Straight forward. A debugging tool would detect an infinite recursion. An English speaking logician could call it 'meaningless'. Now consider the 'strengthened paradox':

"Everything written on the board in Room 33 is either false or meaningless."

This isn't translatable as a function. 'Meaningful' and 'meaningless' aren't values bivalent functions return so they shouldn't be values in our logic. Instead they should be thought of as flags for errors detected by our brain's debugging tool. But our debugging tool is embedded into the semantics of our language. We talk about sentences having the property of 'meaninglessness' instead of our brains not knowing what to do with the string of letters shown to it. You could probably build a language that returned a pseudo-value of "Meaningless" for infinitely recursive functions. It wouldn't "really" be a value, the program would just output a line that read "x = Meaningless" (not, and this is crucial, assign the variable the value of the string 'Meaningless') when asked to find Liar(x). That is basically what the human brain does.

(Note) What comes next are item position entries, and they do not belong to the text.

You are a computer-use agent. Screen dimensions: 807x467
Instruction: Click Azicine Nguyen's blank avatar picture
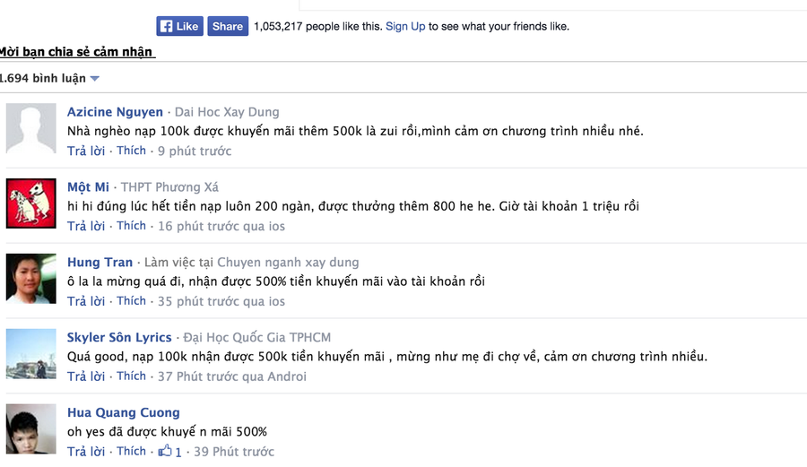[31, 128]
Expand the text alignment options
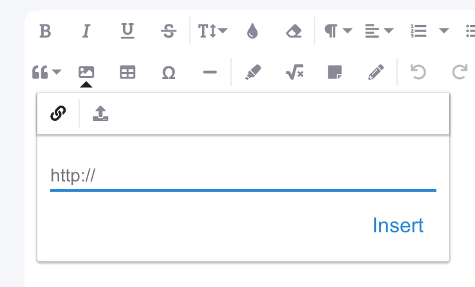Image resolution: width=475 pixels, height=287 pixels. 378,31
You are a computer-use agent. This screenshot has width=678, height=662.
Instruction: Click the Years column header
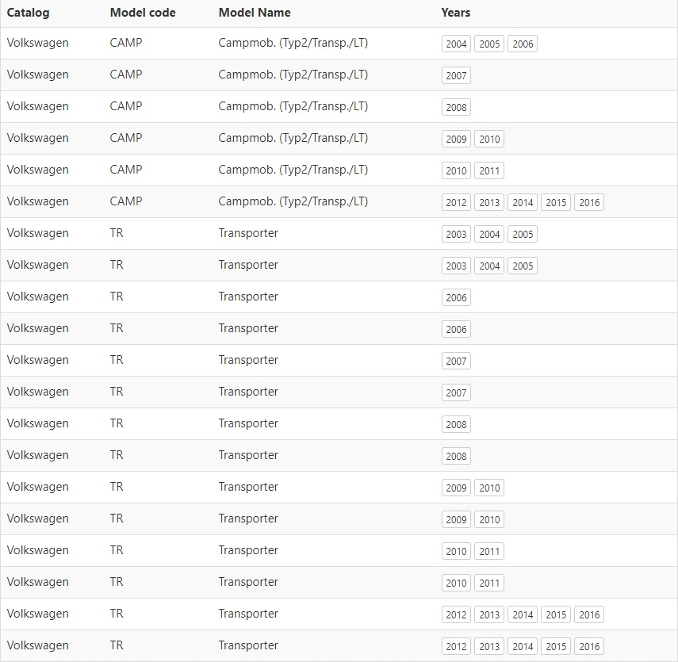click(x=456, y=13)
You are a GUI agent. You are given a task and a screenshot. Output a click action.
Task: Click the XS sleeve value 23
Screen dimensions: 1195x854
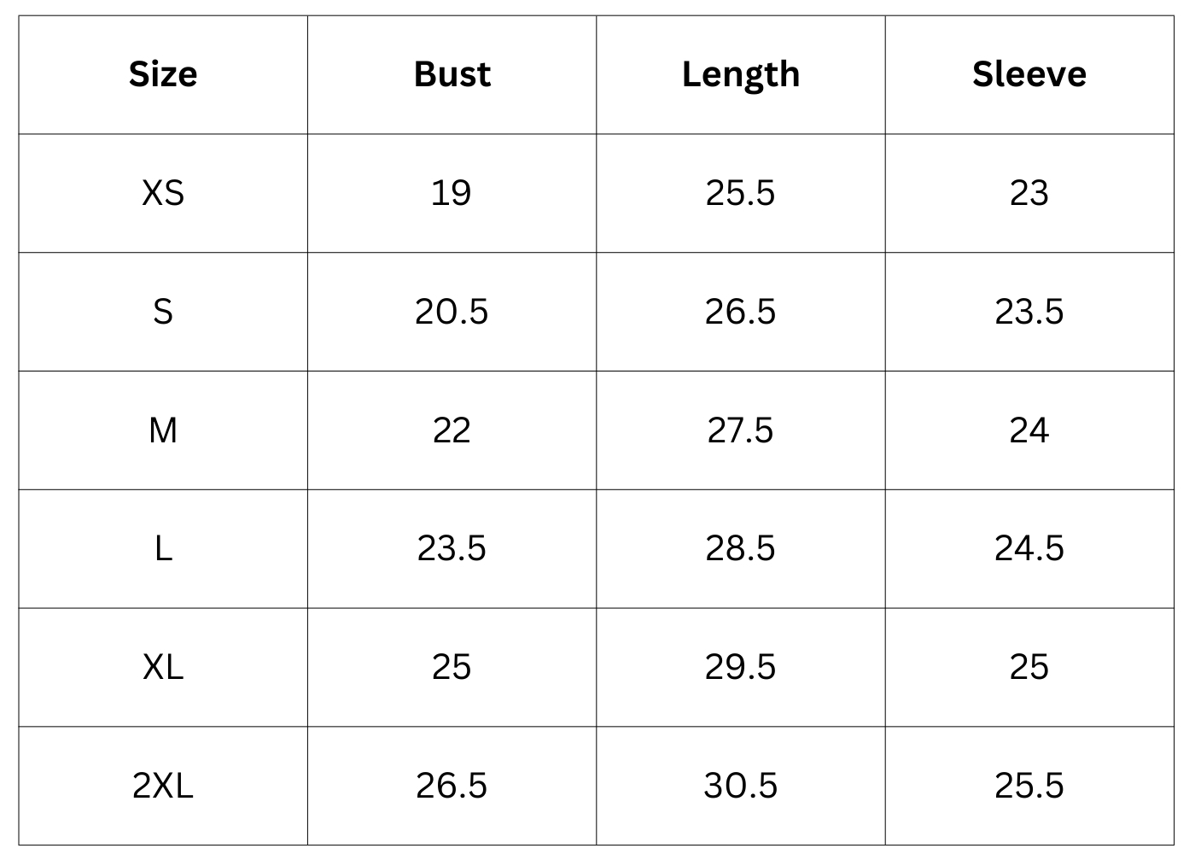[1029, 193]
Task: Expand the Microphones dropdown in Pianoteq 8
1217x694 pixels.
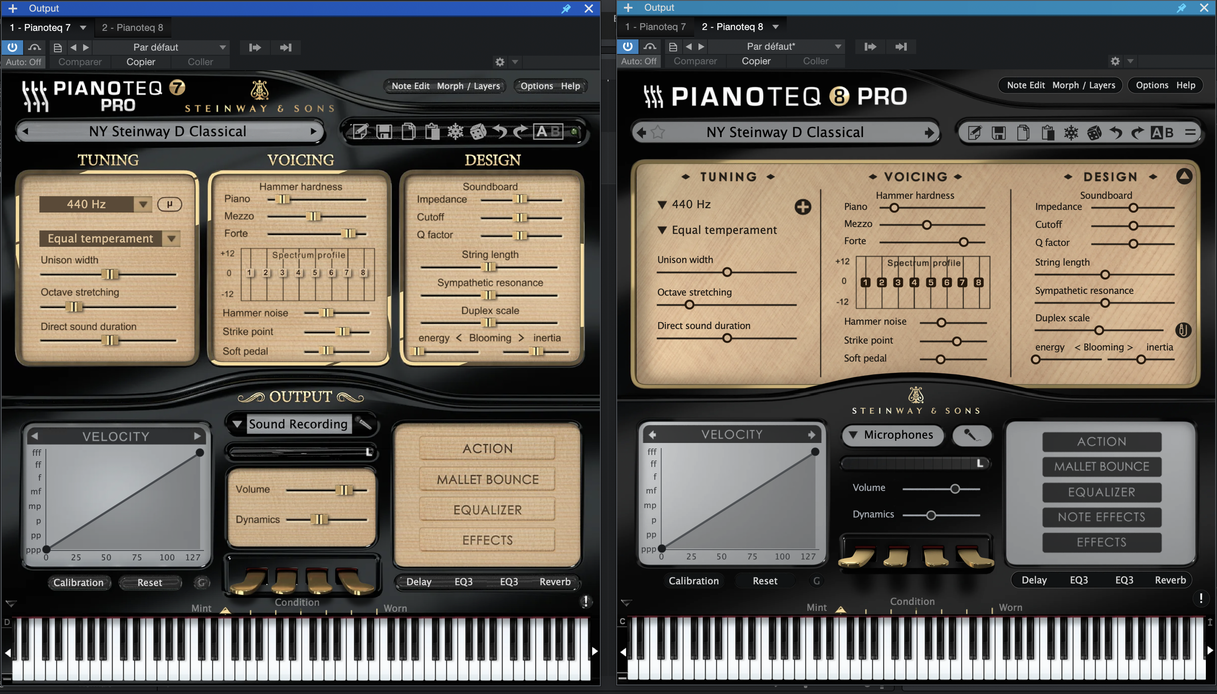Action: click(891, 435)
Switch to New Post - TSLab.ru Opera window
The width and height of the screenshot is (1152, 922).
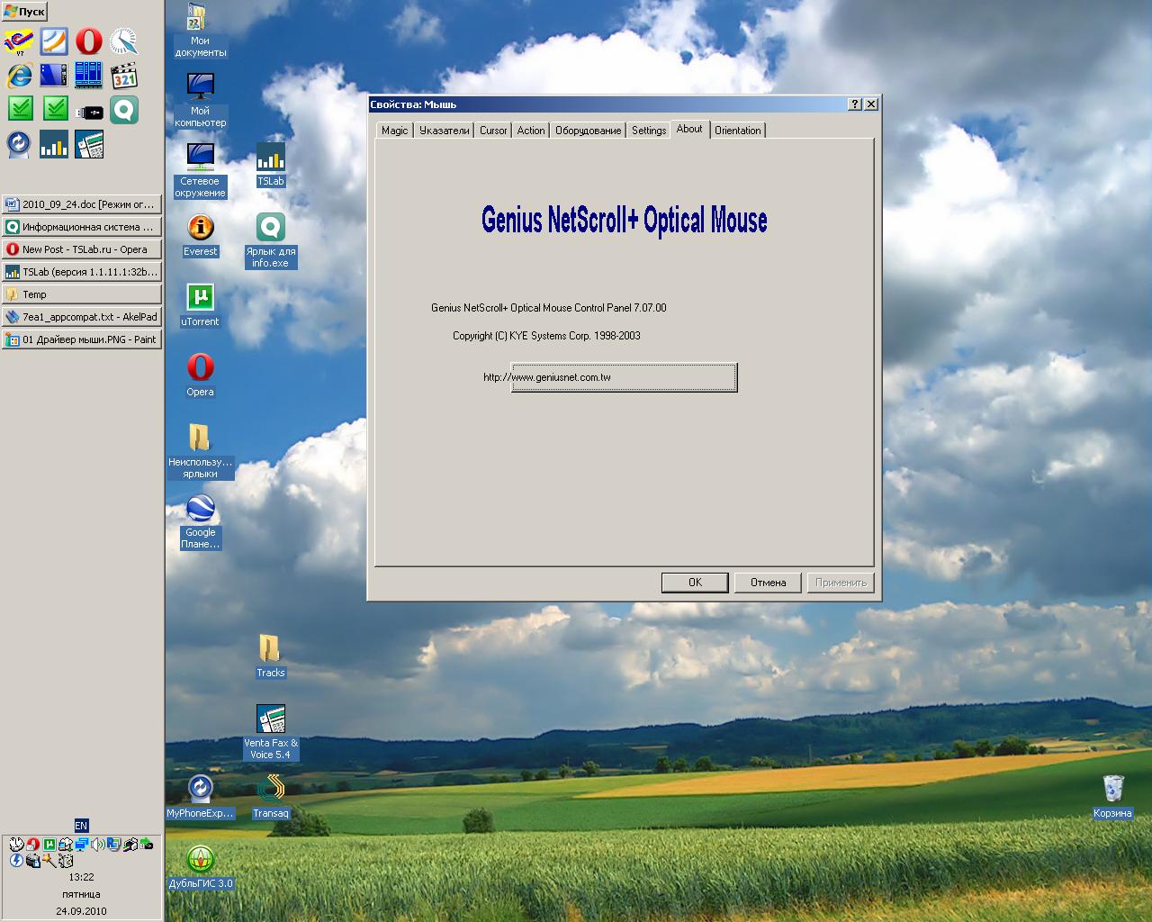tap(82, 249)
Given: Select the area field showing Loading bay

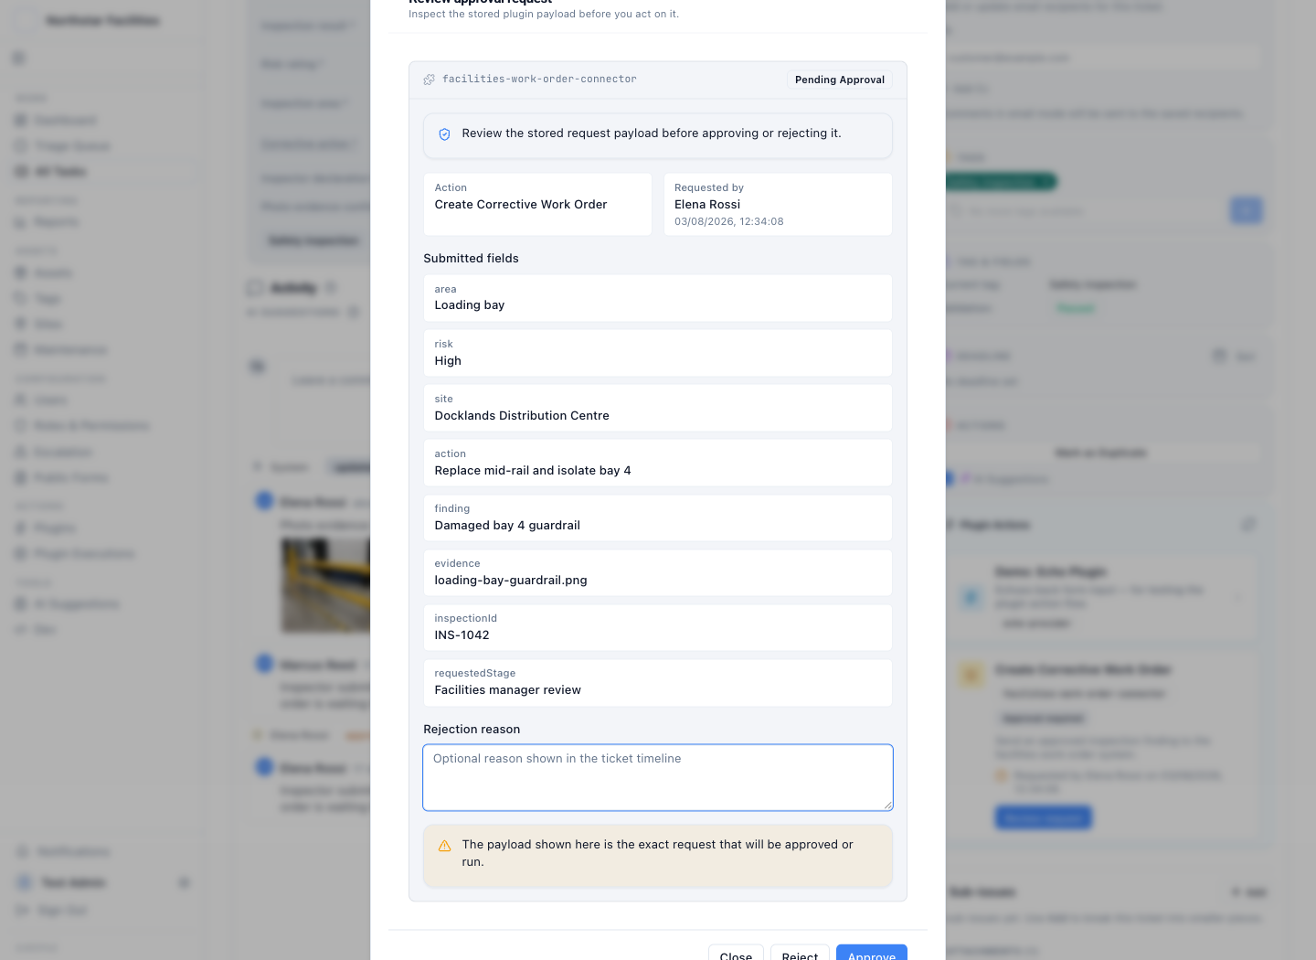Looking at the screenshot, I should pyautogui.click(x=658, y=298).
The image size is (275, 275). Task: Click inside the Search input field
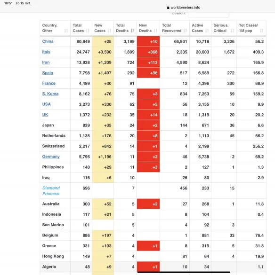[209, 15]
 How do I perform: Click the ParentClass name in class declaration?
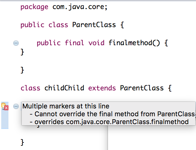[94, 25]
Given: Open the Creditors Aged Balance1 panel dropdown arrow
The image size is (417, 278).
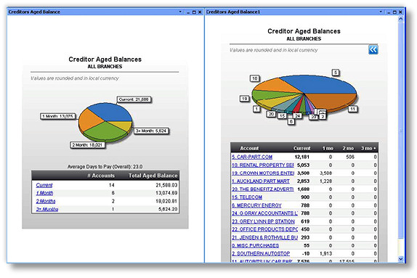Looking at the screenshot, I should click(381, 12).
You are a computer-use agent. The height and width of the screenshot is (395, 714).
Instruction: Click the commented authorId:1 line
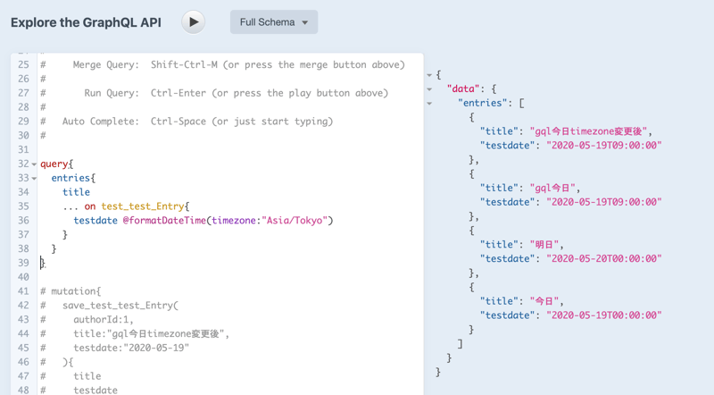tap(103, 320)
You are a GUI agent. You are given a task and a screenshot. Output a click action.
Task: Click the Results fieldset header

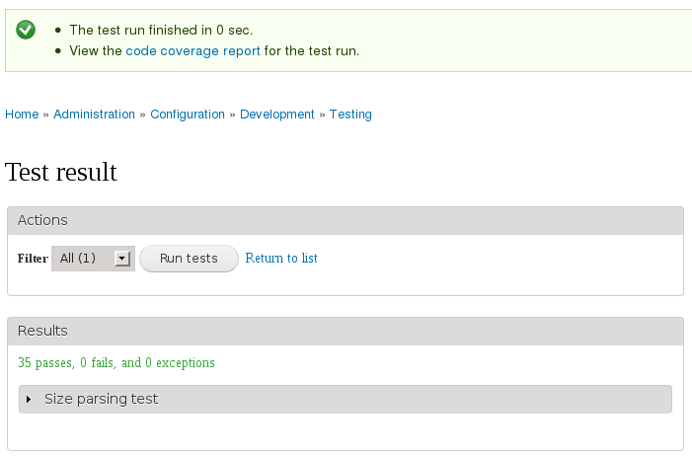click(x=346, y=331)
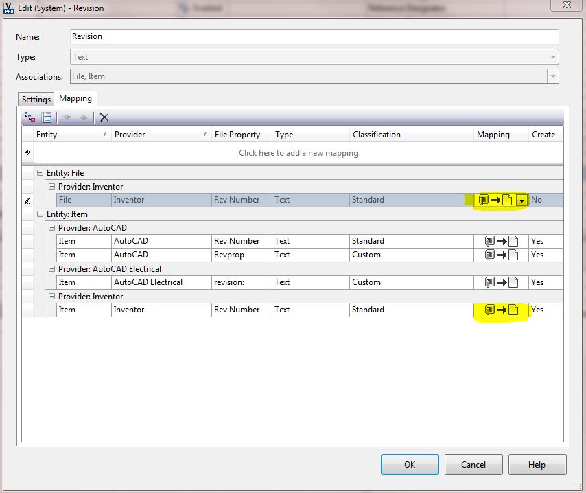Collapse the Provider: AutoCAD group
The width and height of the screenshot is (586, 493).
click(51, 227)
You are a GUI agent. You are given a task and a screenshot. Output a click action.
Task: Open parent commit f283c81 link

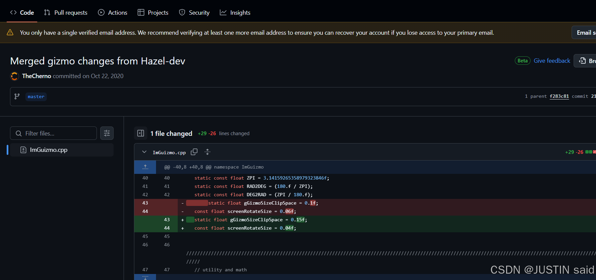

When we get confused by the strengthened liar paradox we're committing a category error, thinking "meaningless" is a value when it is really an error message. In fact both versions of the paradox are meaningless (assuming 'meaningless' can be taken to mean something like 'Can't compute').

Of course it gets hairy since error messages have truth values too. But

Meaningless(Sliar()) = 1

Is not the same as

Sliar() =1

Thus there is no contradiction. Same will go for Meaningless(Meaningless(Sliar())).